The major limitation of the present study is that age is significantly different between the study group and the control group. However, the correlation between whole blood Mn and stratum corneum moisture content, which is an important result in the present study, was recognized even in the study group. Also, the small sample size limits the statistical power of the study. Furthermore, since this study is a cross-sectional study, causality cannot be proven.

Our study suggests that the high level of whole blood Mn in hemodialysis patients is involved in the development of dry skin. Dry skin is commonly associated with a decrease in skin barrier function, and is known to have adverse effects on daily life that include skin wounds, soft tissue infections, reduced ability to concentrate, and sleep disorders, in addition to itching.44) Skin hydration is generally lower in hemodialysis patients. Itching in hemodialysis patients is caused by a variety of factors, including dry skin. Our study showed at least an association between whole blood manganese levels and dry skin.

Conclusions

Whole blood Mn concentration in hemodialysis patients was 8 times higher than that in non-dialysis patients.
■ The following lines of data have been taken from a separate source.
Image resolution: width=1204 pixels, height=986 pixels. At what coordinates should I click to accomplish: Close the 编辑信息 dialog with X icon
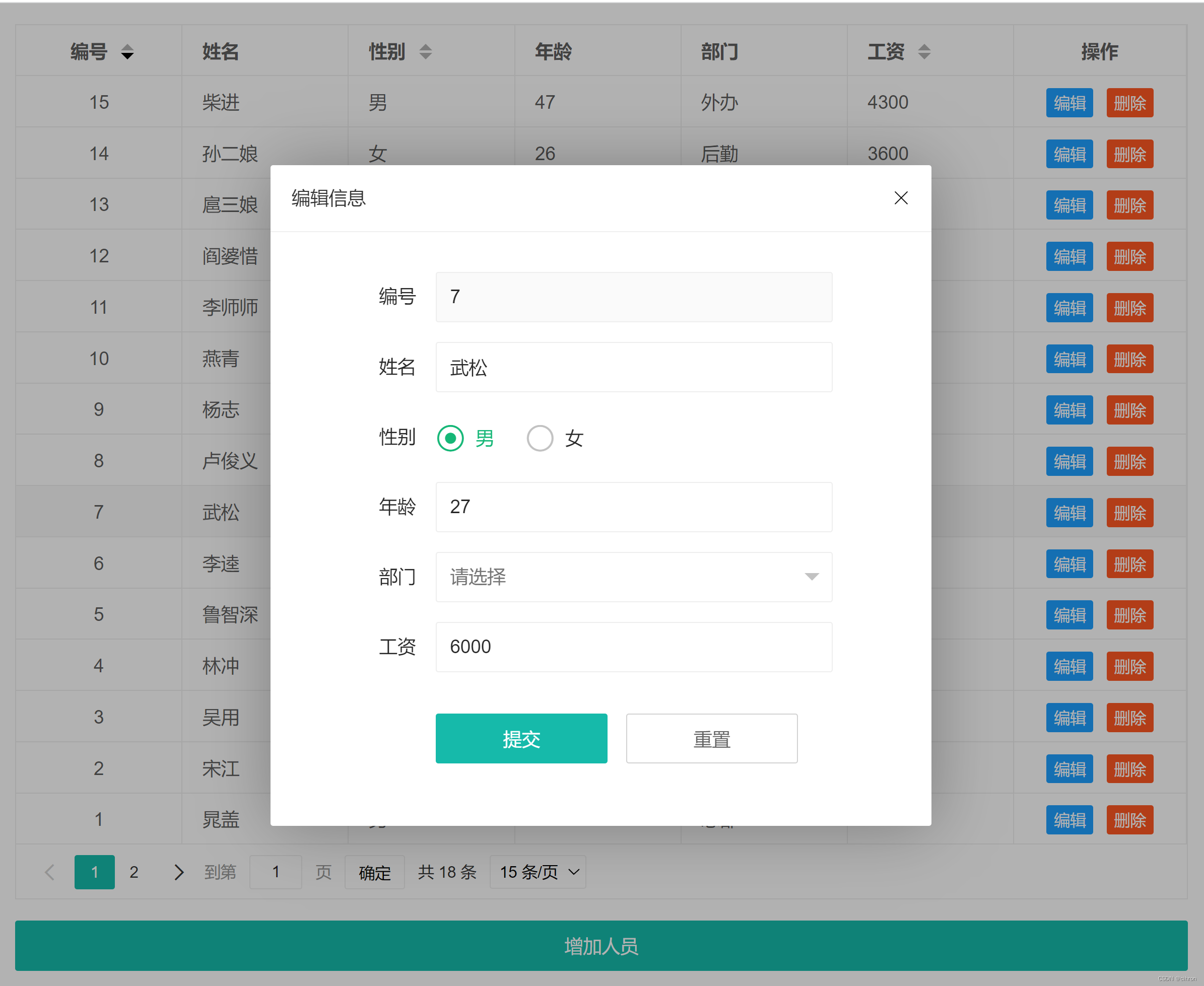(901, 198)
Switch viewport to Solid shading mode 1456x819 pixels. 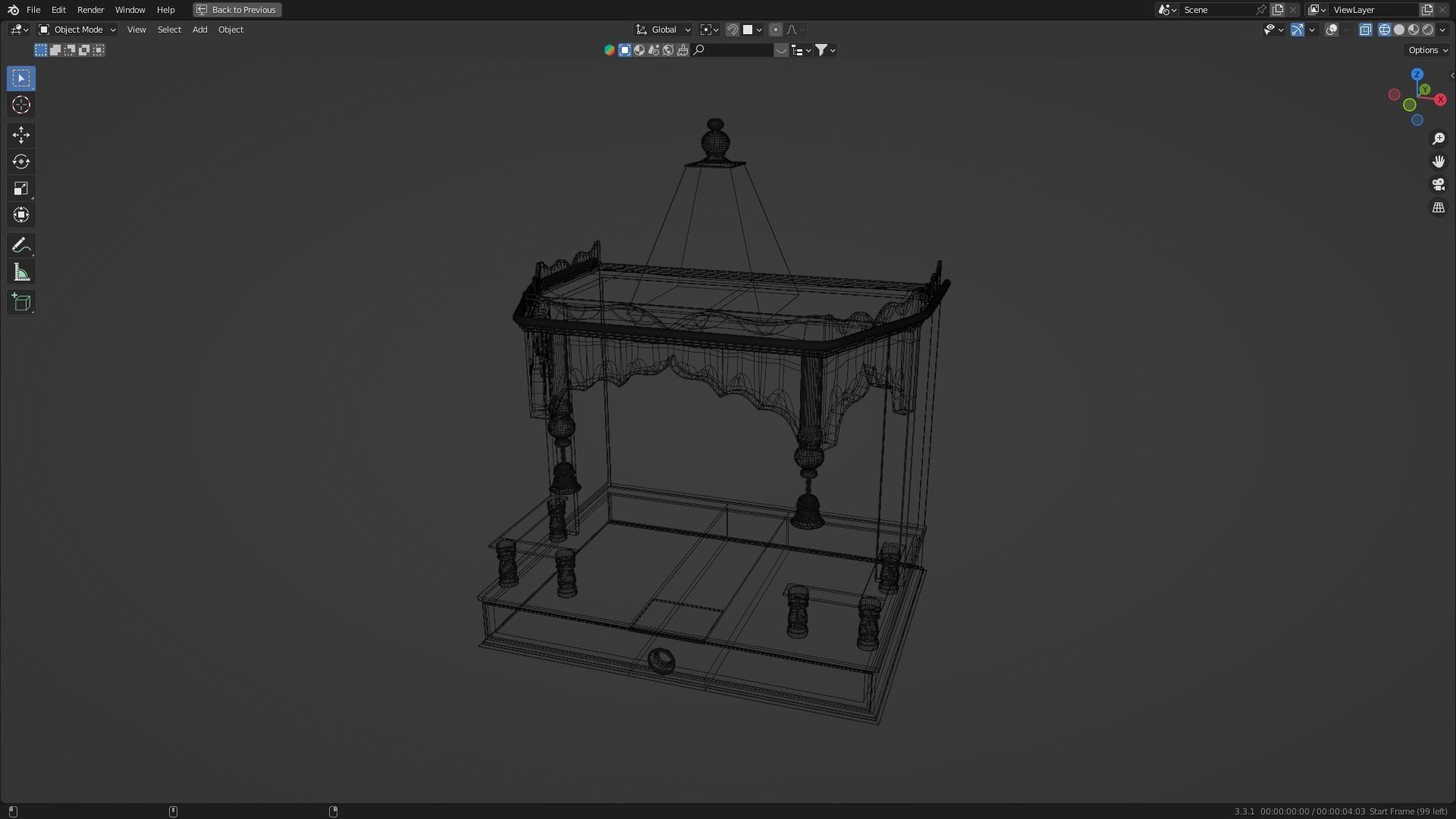1399,30
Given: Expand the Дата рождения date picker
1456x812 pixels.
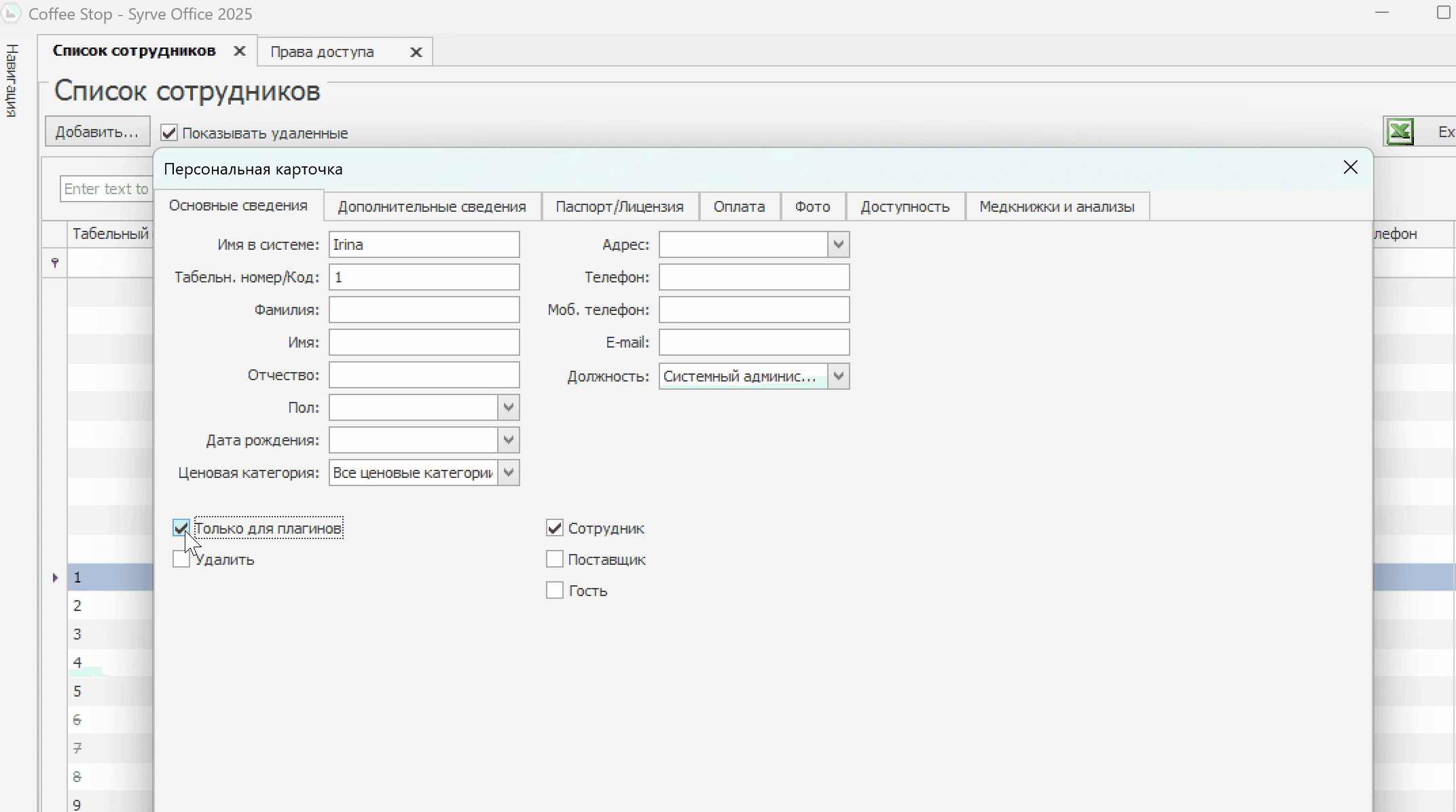Looking at the screenshot, I should (x=508, y=441).
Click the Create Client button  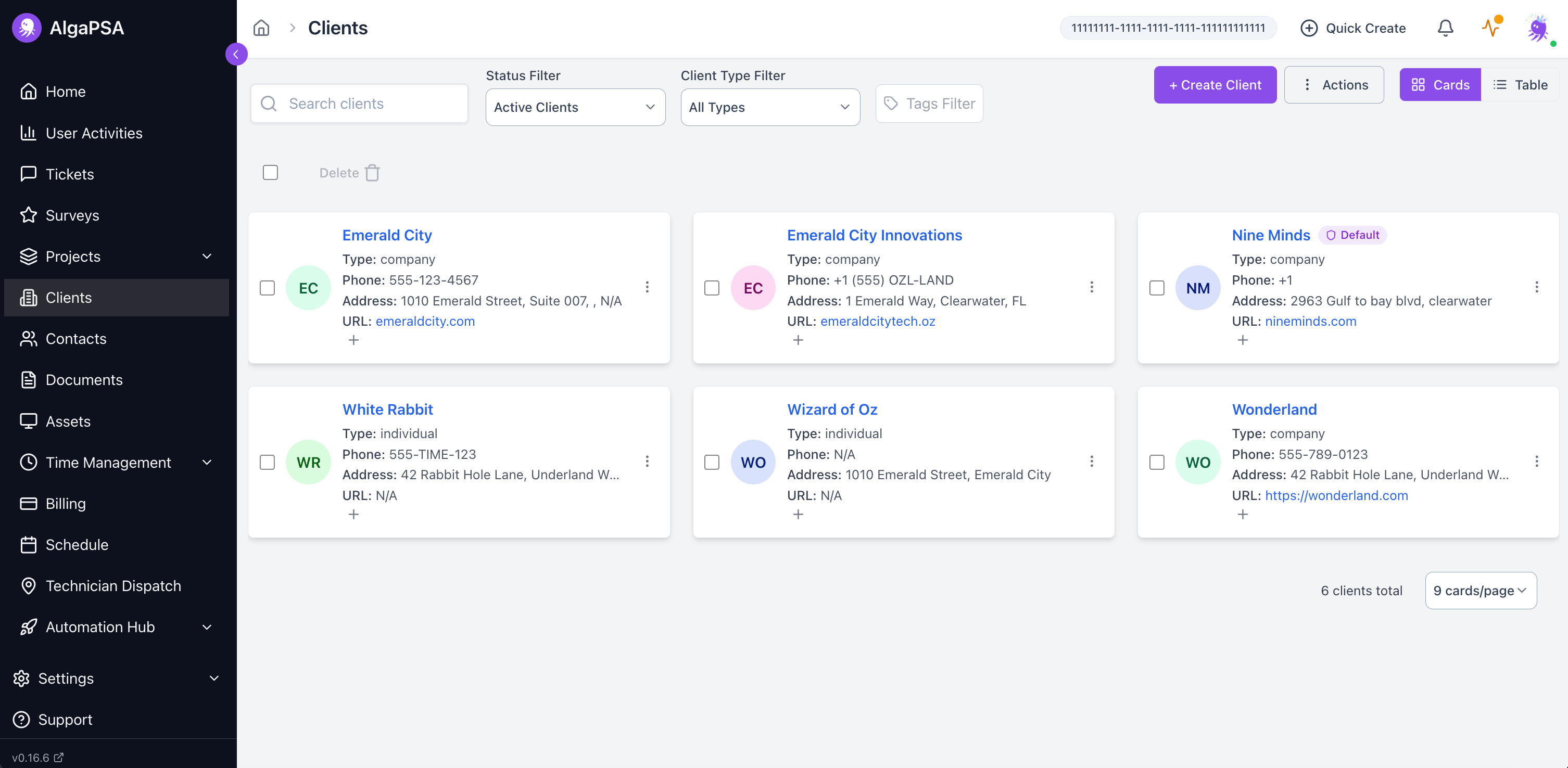click(1215, 85)
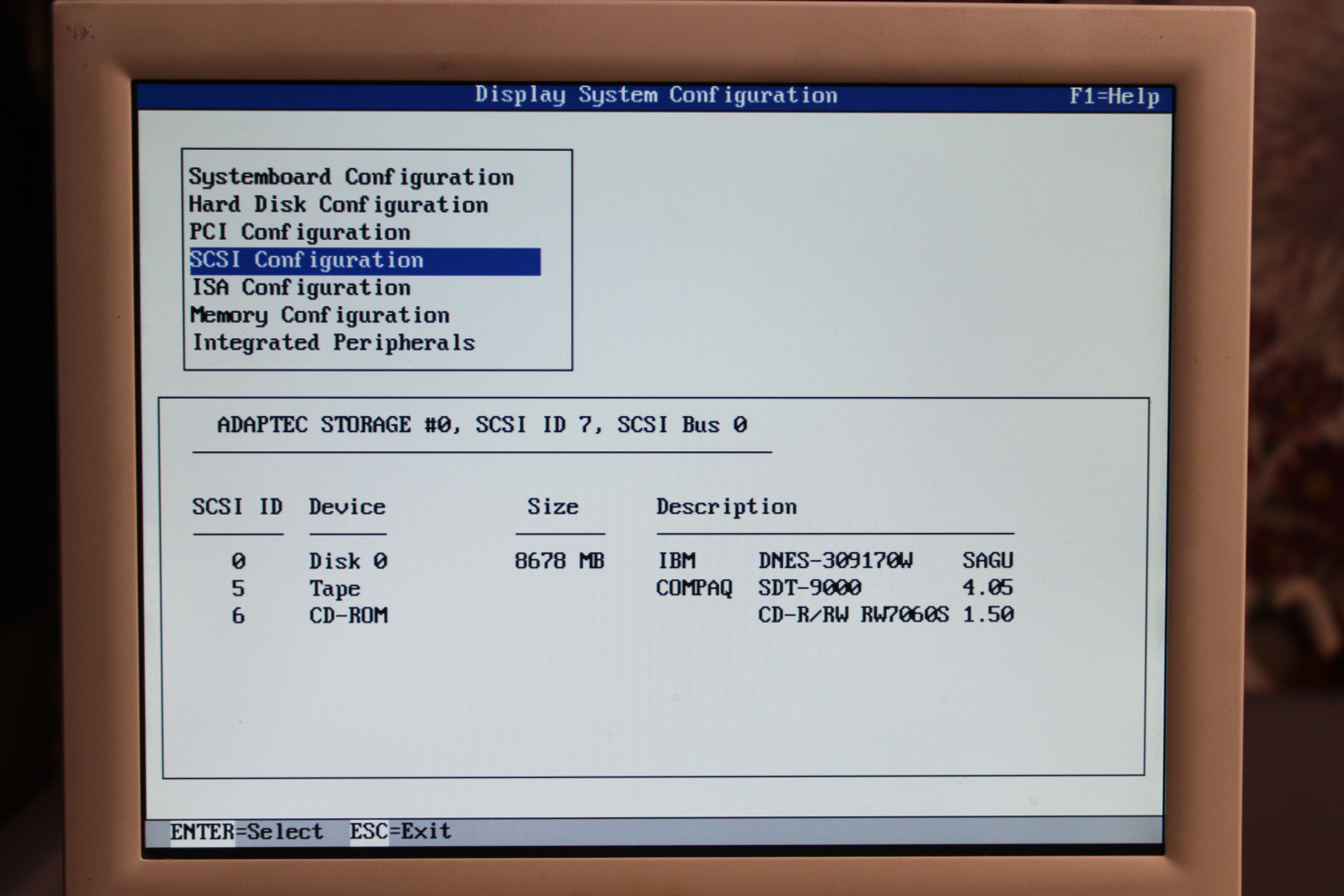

Furthermore, a negative correlation was observed between whole blood Mn concentration and stratum corneum moisture content, and stratum corneum moisture content was significantly different depending on the presence or absence of scratching. Patients with high levels of whole blood Mn exhibited dry skin and developed itching. Further study of the role of elevated Mn may lead to the development of methods to improve dry skins in hemodialysis patients.

Acknowledgment

We would like to thank the staff of the artificial kidney center of Takeuchi Hospital for their cooperation for the present study.

This work was supported in part by JSPS KAKENHI Grant Numbers JP18H05299 (K.O. and K.N.).

We thank Dr. M. Kato for critical reading.

Conflict of interest

The authors declare no conflict of interest.